# Has anyone done Beginner Novice?



## Augie's Mom (Sep 28, 2007)

We are entered in Beginner Novice at an upcoming trial (8/14) but haven't had a chance to see it live or try it at a match. I've been to 5 matches and 3 trials since the class became official and no one has offered it.

I'm thinking the most difficult parts will be not having unlimited communication and keeping my hands in position. 

It seems fairly straight forward, but was wondering if anyone has encountered an unexpected surprise. I'm hoping it is what it seems.

Thanks.


----------



## Loisiana (Jul 29, 2009)

I haven't actually seen it, but in talking to judges it seems there is still some confusion about how to set up the part where you leave the dog and walk around the ring


----------



## Titan1 (Jan 19, 2010)

Yeah I hate to say it but they seem to be very confused about that part. They are learning but....


----------



## Megora (Jun 7, 2010)

I'm going to give it a try... but I'll take a class first before entering any shows. 

I'm not that crazy about having to read signs when I'd rather stare only at my dog. <- That's the reason why I've avoided rally so long.


----------



## Loisiana (Jul 29, 2009)

I went and looked at the results for the 3 days they held it at Reliant and the B class was a really competitive class. I know one day that 1st was a 199. But then since there are no rules about titles there were dogs in the class with CD's and CDX's.


----------



## RedDogs (Jan 30, 2010)

Share with us how your experience is... I've found both Beginner novice and pre-novice around here and I can't figure out which/if/what I should try it.


----------



## Augie's Mom (Sep 28, 2007)

Loisiana said:


> I haven't actually seen it, but in talking to judges it seems there is still some confusion about how to set up the part where you leave the dog and walk around the ring


What seems to be the problem? I assumed they set you up like the novice recall, have you leave your dog and you walk the inside perimeter of the ring. What have you seen?


----------



## Loisiana (Jul 29, 2009)

The biggest question I've seen is do you set the dog up near the ring gates like most exercises are, or is the dog put in the center of the ring while you walk around. Then there is the whole walk around the ring thing....do you walk straight out to the other end of the ring and then start walking the perimeter, or do you make an immediate right or left turn when leaving the dog. I was listening in on a conversation between 3 judges last week and they all had different views on how it should be done.


----------



## Augie's Mom (Sep 28, 2007)

*Sit/Stay Walk around ring update*



Loisiana said:


> The biggest question I've seen is do you set the dog up near the ring gates like most exercises are, or is the dog put in the center of the ring while you walk around. Then there is the whole walk around the ring thing....do you walk straight out to the other end of the ring and then start walking the perimeter, or do you make an immediate right or left turn when leaving the dog. I was listening in on a conversation between 3 judges last week and they all had different views on how it should be done.


AKC just sent out a missive to the judges stating that this exercise is to be performed with the dog sitting in the middle of the ring. They included a diagram showing how the exercise is to be performed (haven't seen the diagram). It appears the handler walk forward from the dog to the end of the ring then goes left or right walking around the ring returning to their dog on the same path that they left on.

▸ Given material:
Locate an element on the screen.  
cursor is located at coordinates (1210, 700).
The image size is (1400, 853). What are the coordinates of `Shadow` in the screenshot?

▸ Exercise instructions:
1 - Using the Beginner Novice thread, decide whether each statement agrees with it. Answer yes or no for each, and quote the words that settle it.
(a) Augie's Mom had gone to several matches and trials where no one offered the class.
(b) The three judges Loisiana overheard agreed on how the exercise should be done.
(c) AKC's message to the judges says the dog sits near the ring gates.
2 - Write the next part of the Beginner Novice thread, picking up after its last sentence.
The lines aren't needed for what comes after them.

▸ The results:
1 -
(a) Yes: "I've been to 5 matches and 3 trials since the class became official and no one has offered it."
(b) No: "they all had different views on how it should be done."
(c) No: "this exercise is to be performed with the dog sitting in the middle of the ring."

2 -
We just came back from a match and tried this out. Augie didn't break but he did the owl neck thing to watch me when I went behind him and his front feet moved a little. It will be interesting to see how the dog's handle their handlers going behind them.


----------



## Loisiana (Jul 29, 2009)

I think it's kind of ridiculous to have the handlers walk behind the dog in beginners novice when they'll never have to do that again, they don't even do that in the open B class. There's a huge difference between just the circling around the dog to get back into heel position versus going a significant distance behind the dog.


----------



## Augie's Mom (Sep 28, 2007)

Loisiana said:


> I think it's kind of ridiculous to have the handlers walk behind the dog in beginners novice when they'll never have to do that again, they don't even do that in the open B class. There's a huge difference between just the circling around the dog to get back into heel position versus going a significant distance behind the dog.


I agree it doesn't make sense to expect this of beginner dogs when it isn't done in the more advanced classes. I think both judges and exhibitors will agree with this one and I'm sure AKC will hear complaints about it. :doh:

We try the real deal next weekend, will post how it went. I hear the judge yells and stomps around the ring; this should be fun.:no:


----------



## Loisiana (Jul 29, 2009)

Augie's Mom said:


> I hear the judge yells and stomps around the ring:no:


uh - WHAT???


----------



## Augie's Mom (Sep 28, 2007)

*Beginner Novice Update*

So we did Beginner Novice today and here was my surprise. We were the first team in the ring. Good thing I studied the exercises because the Judge didn't and was looking through the obedience regs the entire time in the ring and asking me questions about how to do things. :doh:

We got our first leg and first place, but this was definitely weird.:gotme:


----------



## FlyingQuizini (Oct 24, 2006)

Augie's Mom said:


> So we did Beginner Novice today and here was my surprise. We were the first team in the ring. Good thing I studied the exercises because the Judge didn't and was looking through the obedience regs the entire time in the ring and asking me questions about how to do things. :doh:
> 
> We got our first leg and first place, but this was definitely weird.:gotme:


You should be able to figure out by the judging schedule if you're the first dog in -- that way you won't be caught off guard again!

Congrats on the leg and the placement! Who was your judge?


----------



## Loisiana (Jul 29, 2009)

yeah if it's not regular novice, open, or utility, many judges don't know the rules too well. The first time I ever showed in Grad Open (back before it was titling) was a total mess, judge had no idea what was going on, I had to pretty much recite the regs for him.


----------



## Loisiana (Jul 29, 2009)

FlyingQuizini said:


> You should be able to figure out by the judging schedule if you're the first dog in -- that way you won't be caught off guard again!


unless there's absentees, moves for conflicts, etc. It never seems fail, it seems like the first dog on the schedule is always absent.


----------



## Augie's Mom (Sep 28, 2007)

I knew we were the first team in, the surprise was the Judge not knowing the exercises and having to read the obedience regs during our entire run and then asking me questions about how to do things. I've never had this happen before.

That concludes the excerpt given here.